Ночью, плача от дурного бабьего счастья, она гладила израненную щеку Степана, шептала ненужные слова о том, как любила его, как читала «приворот» на закатном солнце и как страдала от его частушек. А утром, проводив его, сурово молчаливого, с пугающей решимостью в глазах, она весь день, а пожалуй, и всю неделю чувствовала необыкновенную радость. И эта радость, это бабье счастье делали ее красивой и как бы неуязвимой для судов-пересудов. Груня не боялась ничего. Да и нечего вроде было бояться — никто ее не попрекнул.
Но чья-то рука все же поднялась…
Павлик писал коротко: «Вот что, Груня, попрекать не стану, не стерпела — дело твое. Ребят до меня содержи, как следует быть матери. Война кончится, приду, ребят возьму себе.
Ох, бросил бы свои пушки, и ушел бы под пули, и не поклонился бы ни одной!.. Неужто для меня и пули не отлито?»
Как дальше бежала до села, и не заметила. Деревни с гомонящими скворцами, поля с грустной песней жаворонков, овраги, где уже журчала талая вода, — все это проходило мимо сознания Груни. Одна большая, непоправимая боль заполняла душу и не оставляла места ни для весны, ни для радости. Она уже не помнила, зачем шла в село. И только перед самым Седуновым, где из крутой горы текли родники — одни просто по камням, журча и пенясь, другие по длинным деревянным желобам, — Груня увидела окружающий ее мир. Совсем пришла она в себя тогда, когда подошла к реке и двум брошенным через нее жердочкам. Река здесь была не под стать той, которую она переходила по мельничному мосту. Здесь она лежала в крутых, почти отвесных берегах, задерневших и неподвижных. Летом Лубяна тут почти сплошь зарастала осокой, и только на самой середине виднелась свинцово-серая стяжка свободной воды.

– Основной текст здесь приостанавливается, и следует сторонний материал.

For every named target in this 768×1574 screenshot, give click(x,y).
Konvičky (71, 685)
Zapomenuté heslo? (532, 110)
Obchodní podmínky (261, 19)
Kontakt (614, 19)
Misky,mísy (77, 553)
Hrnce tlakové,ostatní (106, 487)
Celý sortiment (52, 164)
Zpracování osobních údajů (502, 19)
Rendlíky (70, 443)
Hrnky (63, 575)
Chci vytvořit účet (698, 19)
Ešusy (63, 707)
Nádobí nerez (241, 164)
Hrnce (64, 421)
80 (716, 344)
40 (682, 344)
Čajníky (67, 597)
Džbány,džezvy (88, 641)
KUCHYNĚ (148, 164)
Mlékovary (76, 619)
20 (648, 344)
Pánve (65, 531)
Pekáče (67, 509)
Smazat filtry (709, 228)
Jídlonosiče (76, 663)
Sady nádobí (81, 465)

Груня перебежала реку по жердочкам и оскользнулась на подтаявшей ступеньке, пробитой уже в другом берегу. Устояла на ногах, стянула потуже узел полушалка под подбородком и тут оглянулась. Оглянулась, и чувство страха овладело ею: река была вовсе не такой, как летом. Вода, бурая и какая-то упругая, поднялась почти до половины берегов, билась об обледеневший грязный снег.
И эти оледеневшие берега, и бурая упругая река, и две жалкие жердочки без поручня, по которым она только что прошла, и запоздалый минувшей опасности страх — все это потрясло Груню, хотя и ничего уже не угрожало ей.

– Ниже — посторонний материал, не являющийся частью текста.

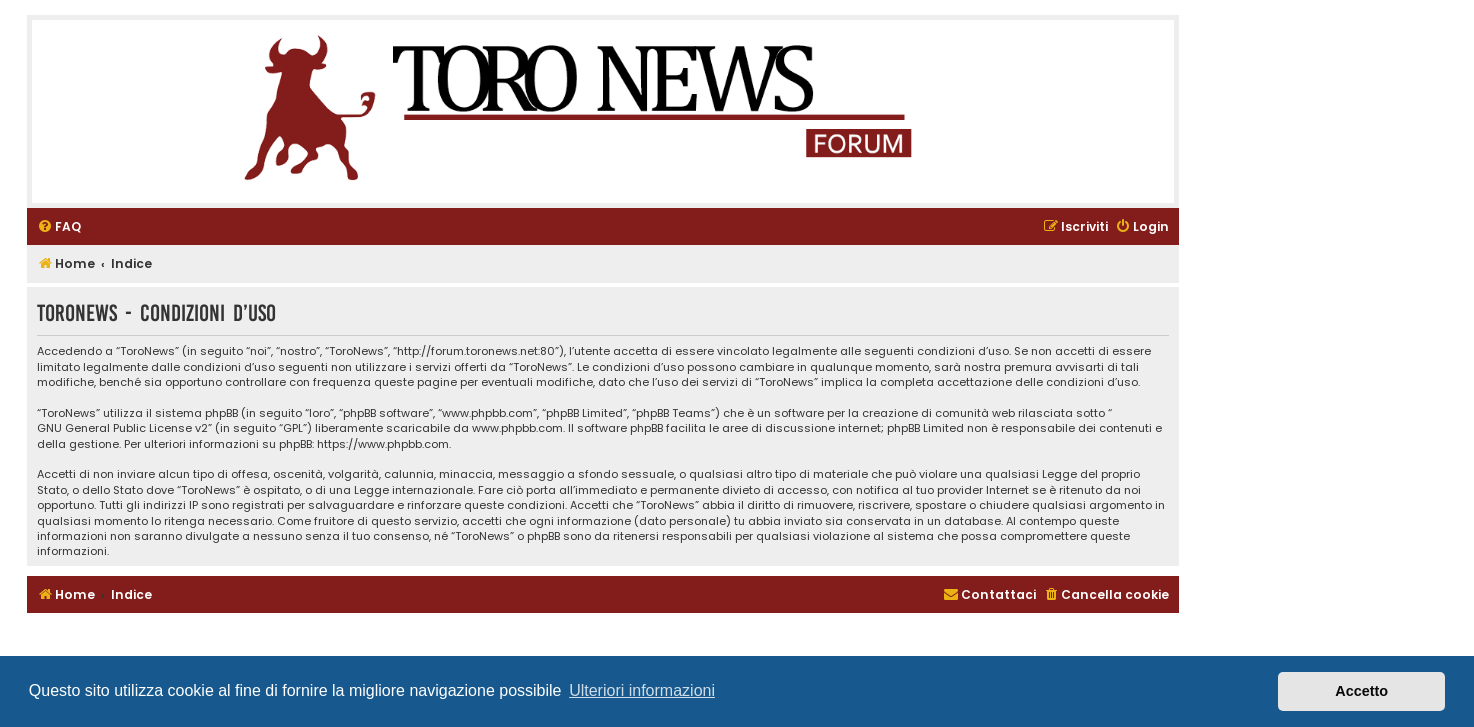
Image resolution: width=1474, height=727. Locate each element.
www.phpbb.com (517, 428)
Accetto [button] (1361, 691)
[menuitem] (59, 227)
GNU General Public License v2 (122, 428)
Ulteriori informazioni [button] (642, 690)
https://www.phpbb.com (383, 444)
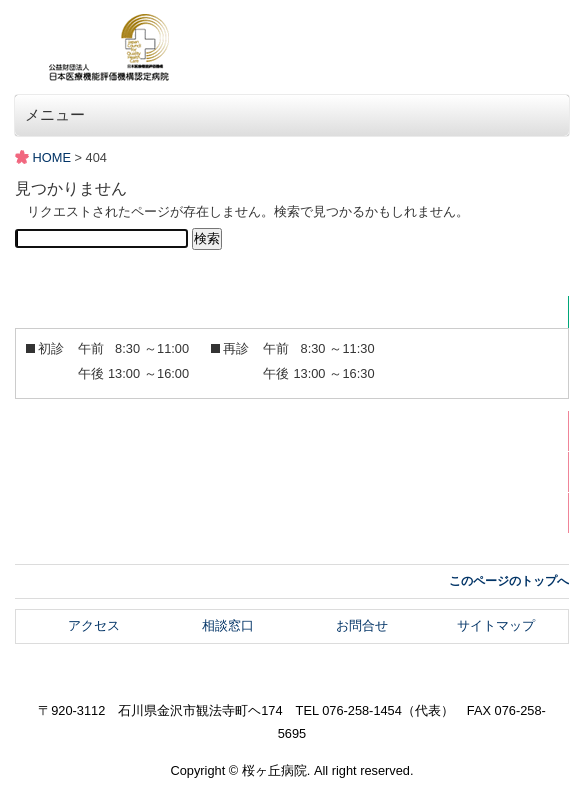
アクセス (94, 625)
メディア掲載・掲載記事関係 (129, 471)
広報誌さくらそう (97, 430)
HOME (52, 157)
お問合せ (362, 625)
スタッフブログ (90, 512)
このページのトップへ (509, 581)
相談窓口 (228, 625)
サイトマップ (496, 625)
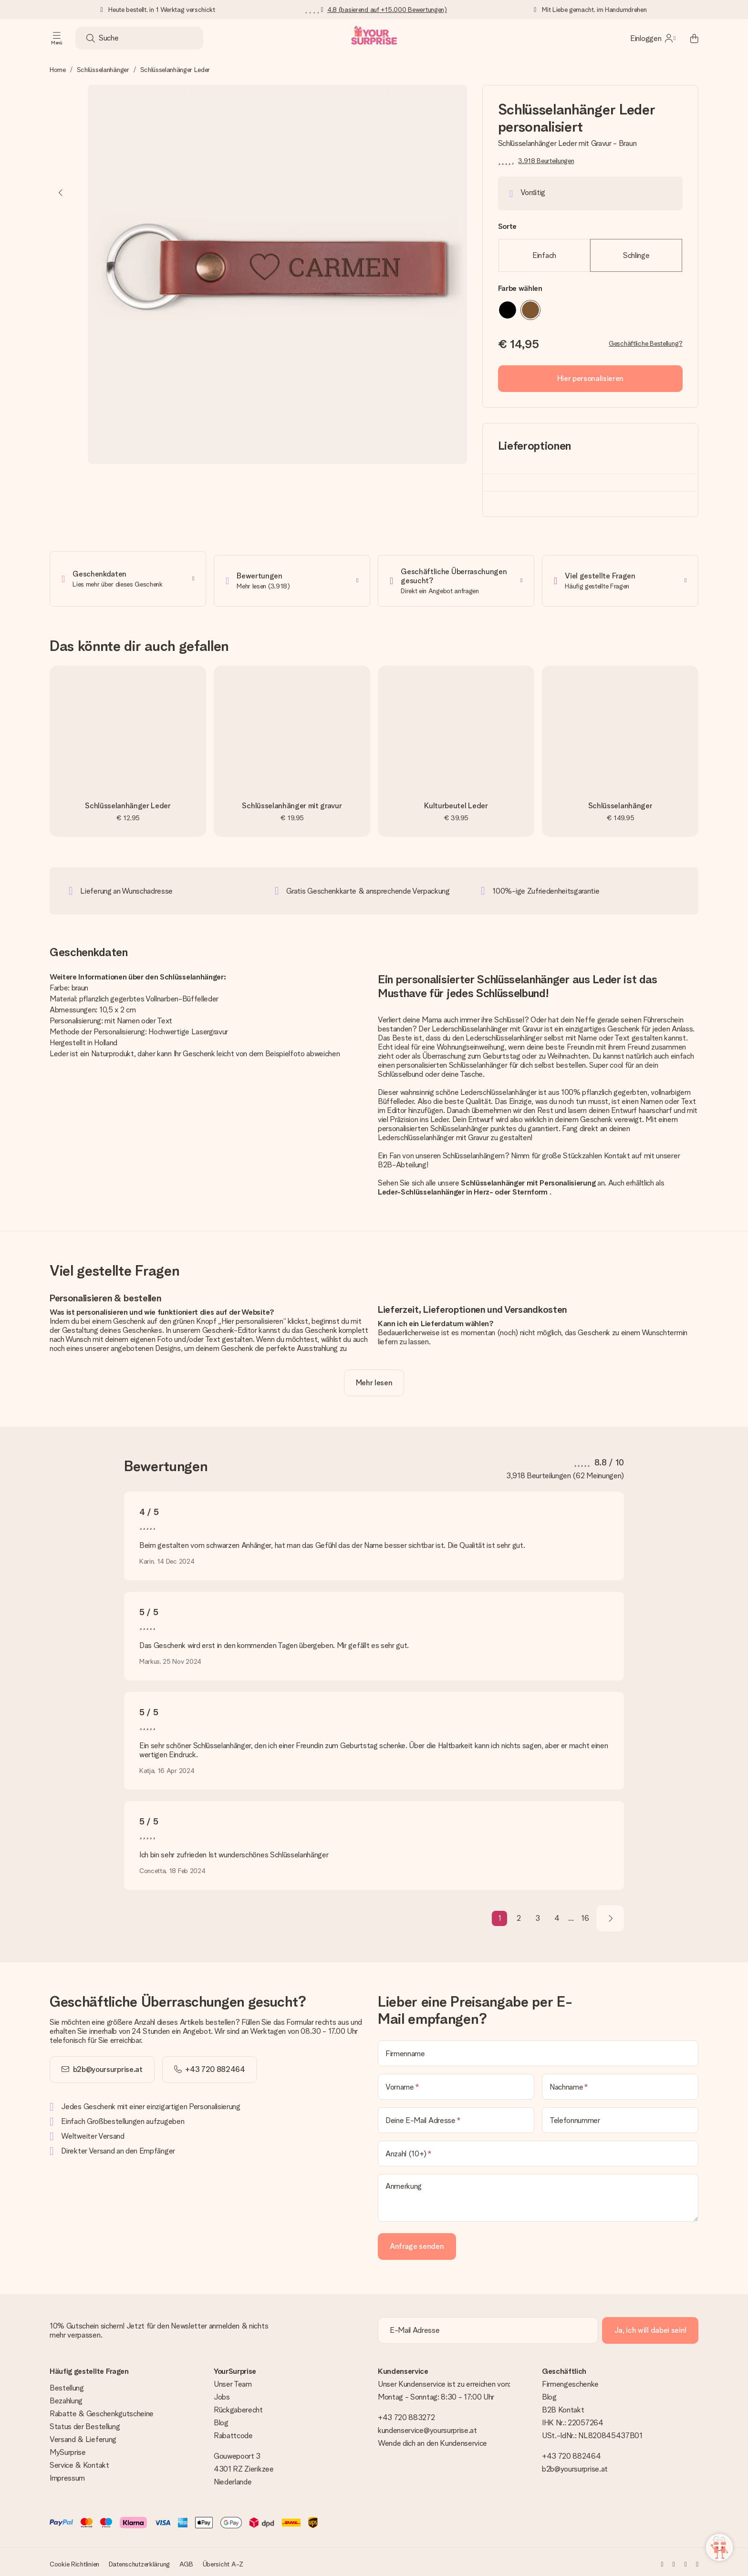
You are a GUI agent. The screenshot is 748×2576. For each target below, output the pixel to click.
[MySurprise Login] (652, 38)
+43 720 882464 (571, 2452)
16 (585, 1914)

«Лапти-то сношенные в мочало, по дереву не елозят, вот и перебежала», — подумала Груня уже с новым чувством — радости, а не испуга и сердито подумала о тех мужиках, которые еще оставались в деревнях после многих-многих мобилизаций. «Иль уж все безрукие, что некому переходы наладить», — подумала она, сразу вспомнив все: и что Машка у нее больна, и что к Дуняшке надо забежать — уговорить учительницу отпустить домой сегодня… Субботу и воскресенье поживет дома, а в понедельник она сама отведет ее в село. А может, и каникулы объявят. В водополь раньше всегда на каникулы отпускали. Ныне припоздали что-то.

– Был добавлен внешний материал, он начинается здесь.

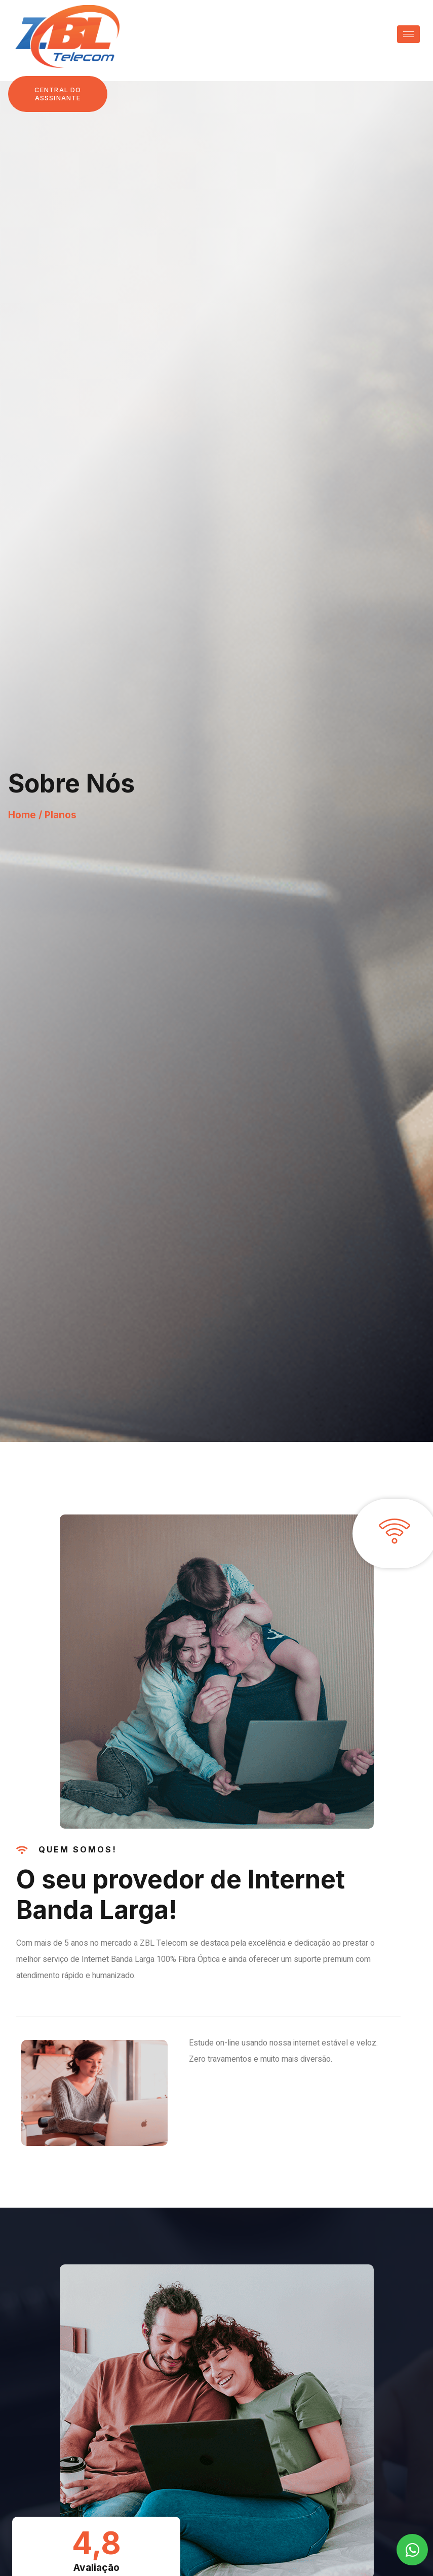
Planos (60, 815)
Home (22, 815)
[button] (57, 94)
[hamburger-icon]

Село показалось Груне пустым, заброшенным. Только у казенки — так, по старой привычке, звали винный магазин — толкались ранние потребители. Двое были безногие, на тележках, третий на костылях, в шинели с круглыми латками. И еще какие-то люди с озабоченными лицами: будто ждали выноса покойника. Ни инвалиды на колесиках, ни тот, с латками на спине и на полах шипели, не вызвали у Груни воспоминаний о войне, о Павлике. Она уже думала только о Машке. Только в ней сосредоточилось для нее все: и война, и ее окончание, и возвращение мужа, и ответ перед ним за свой безгрешный грех. Казалось, если будет жить Машка, все остальное нипочем. Будет трое ягнят. Машку-старуху она сдаст… К ильину дню барашек нагуляет сала…
В ветеринарной лечебнице — она стояла на самом краю села — пахло навозом, конской мочой, дезинфекцией. У обгрызенной коновязи не было ни одной лошади… Кругляши помета были сухие и мягко рассыпались, когда Груня на них наступала.
Ветеринара в лечебнице не оказалось. Пожилая, с опухшим лицом сторожиха, а может, скотья санитарка, как их тут зовут, сказала, что фельдшер третьеводни уехал в колхоз «Новоселье» и до сего утра не вернулся. На свиней там напала какая-то хворь, целую бутыль сыворотки увезли.
— Чаво у тебя-то? — спросила старуха. — Ты из Подгорят, должно быть?
— Не угадала… Из Ехлаковых я.
— А… а… Как шла-то? Зимником иль верхней дорогой?
— Полями. Какой там зимник, давно сломался!
— Кто у тебя занедужил? Корова небось?
— Первотелок у меня. Здоровая, тьфу, не сглазить бы! Вот овечка кашляет, хрипит, слезами вся изошла.
— Хорошая овечка-то?
— Хорошая.
— Суягная?
— Суягная.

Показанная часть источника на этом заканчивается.